INSTRUCTION: Arrange everything from the first of the entries below down through the line containing "y-tick-label: 4,500 is" as a Markdown table with the columns "Row" and "Line", skipping blank lines.

PROVIDED MATERIAL:
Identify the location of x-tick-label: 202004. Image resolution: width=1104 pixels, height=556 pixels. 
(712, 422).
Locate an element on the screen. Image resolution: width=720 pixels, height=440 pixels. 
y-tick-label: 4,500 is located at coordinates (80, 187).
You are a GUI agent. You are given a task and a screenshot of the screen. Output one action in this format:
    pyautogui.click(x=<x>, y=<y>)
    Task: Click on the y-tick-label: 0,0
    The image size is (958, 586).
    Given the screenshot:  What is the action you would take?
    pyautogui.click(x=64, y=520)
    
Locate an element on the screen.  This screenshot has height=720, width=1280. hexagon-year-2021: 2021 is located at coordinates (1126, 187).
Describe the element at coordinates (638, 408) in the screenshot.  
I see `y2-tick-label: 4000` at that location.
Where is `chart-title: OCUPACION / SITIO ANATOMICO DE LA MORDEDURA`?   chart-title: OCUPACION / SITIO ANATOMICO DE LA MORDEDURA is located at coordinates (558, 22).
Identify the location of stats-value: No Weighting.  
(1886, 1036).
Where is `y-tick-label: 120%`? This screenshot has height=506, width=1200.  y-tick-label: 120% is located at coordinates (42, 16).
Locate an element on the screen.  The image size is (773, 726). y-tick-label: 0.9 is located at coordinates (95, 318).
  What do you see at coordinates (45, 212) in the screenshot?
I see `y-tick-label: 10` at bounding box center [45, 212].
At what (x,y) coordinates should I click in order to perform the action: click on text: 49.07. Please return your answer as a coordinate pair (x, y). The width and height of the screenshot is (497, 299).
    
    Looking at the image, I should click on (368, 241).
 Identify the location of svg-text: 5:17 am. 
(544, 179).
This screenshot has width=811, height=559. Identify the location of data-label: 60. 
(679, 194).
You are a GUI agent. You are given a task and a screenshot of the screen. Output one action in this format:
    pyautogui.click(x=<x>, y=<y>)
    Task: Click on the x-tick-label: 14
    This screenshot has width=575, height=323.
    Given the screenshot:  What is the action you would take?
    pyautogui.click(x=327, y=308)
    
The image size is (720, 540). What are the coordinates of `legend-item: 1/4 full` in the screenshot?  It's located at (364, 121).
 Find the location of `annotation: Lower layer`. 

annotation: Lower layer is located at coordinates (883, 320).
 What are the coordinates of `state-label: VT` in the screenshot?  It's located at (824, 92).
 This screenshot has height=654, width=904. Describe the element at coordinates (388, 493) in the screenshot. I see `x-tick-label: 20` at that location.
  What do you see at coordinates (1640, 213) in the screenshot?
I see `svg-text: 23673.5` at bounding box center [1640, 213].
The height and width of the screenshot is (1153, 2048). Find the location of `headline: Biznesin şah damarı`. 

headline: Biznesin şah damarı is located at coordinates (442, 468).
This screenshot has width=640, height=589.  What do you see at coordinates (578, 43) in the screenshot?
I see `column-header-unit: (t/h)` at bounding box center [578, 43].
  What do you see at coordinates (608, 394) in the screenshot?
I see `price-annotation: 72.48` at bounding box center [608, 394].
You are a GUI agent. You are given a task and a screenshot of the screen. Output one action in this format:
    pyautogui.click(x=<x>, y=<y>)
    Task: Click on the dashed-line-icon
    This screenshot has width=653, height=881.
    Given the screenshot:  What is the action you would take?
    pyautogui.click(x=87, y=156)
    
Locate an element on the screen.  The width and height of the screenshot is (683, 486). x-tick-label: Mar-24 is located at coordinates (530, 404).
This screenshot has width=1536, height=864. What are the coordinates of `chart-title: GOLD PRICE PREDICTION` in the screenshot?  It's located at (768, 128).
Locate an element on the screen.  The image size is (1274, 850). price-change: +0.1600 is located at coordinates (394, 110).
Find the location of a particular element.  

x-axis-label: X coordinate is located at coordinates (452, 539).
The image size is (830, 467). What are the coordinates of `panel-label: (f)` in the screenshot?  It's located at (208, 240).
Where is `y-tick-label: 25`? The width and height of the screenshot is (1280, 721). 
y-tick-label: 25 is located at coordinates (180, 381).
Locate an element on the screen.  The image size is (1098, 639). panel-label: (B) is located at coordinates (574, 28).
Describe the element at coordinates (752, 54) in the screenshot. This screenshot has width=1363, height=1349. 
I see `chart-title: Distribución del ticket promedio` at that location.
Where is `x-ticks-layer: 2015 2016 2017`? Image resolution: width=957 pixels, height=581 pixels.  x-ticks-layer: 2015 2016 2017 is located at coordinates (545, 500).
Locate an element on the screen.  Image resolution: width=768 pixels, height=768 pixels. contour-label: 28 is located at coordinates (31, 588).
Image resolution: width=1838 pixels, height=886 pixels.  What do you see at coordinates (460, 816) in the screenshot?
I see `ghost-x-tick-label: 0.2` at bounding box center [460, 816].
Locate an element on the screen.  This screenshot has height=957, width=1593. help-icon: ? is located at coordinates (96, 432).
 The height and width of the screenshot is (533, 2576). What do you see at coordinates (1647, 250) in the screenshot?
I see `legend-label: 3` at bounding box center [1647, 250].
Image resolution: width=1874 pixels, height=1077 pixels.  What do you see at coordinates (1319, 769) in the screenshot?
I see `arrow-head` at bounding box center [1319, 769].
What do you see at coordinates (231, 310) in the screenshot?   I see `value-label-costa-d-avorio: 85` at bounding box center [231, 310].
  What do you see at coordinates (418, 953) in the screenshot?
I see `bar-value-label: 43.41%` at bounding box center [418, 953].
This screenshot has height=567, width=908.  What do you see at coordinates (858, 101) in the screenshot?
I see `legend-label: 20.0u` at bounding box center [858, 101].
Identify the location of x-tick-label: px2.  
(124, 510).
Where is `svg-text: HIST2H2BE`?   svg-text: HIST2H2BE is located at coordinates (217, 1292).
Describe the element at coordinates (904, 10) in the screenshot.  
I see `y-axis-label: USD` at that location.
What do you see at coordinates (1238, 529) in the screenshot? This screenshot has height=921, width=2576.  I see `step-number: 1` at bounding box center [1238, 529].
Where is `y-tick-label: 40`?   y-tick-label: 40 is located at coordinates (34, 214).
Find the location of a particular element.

TASK RESULT:
| Row | Line |
|---|---|
| 1 | Identify the location of x-tick-label: 202004. Image resolution: width=1104 pixels, height=556 pixels.  |
| 2 | (712, 422). |
| 3 | Locate an element on the screen. Image resolution: width=720 pixels, height=440 pixels.  |
| 4 | y-tick-label: 4,500 is located at coordinates (80, 187). |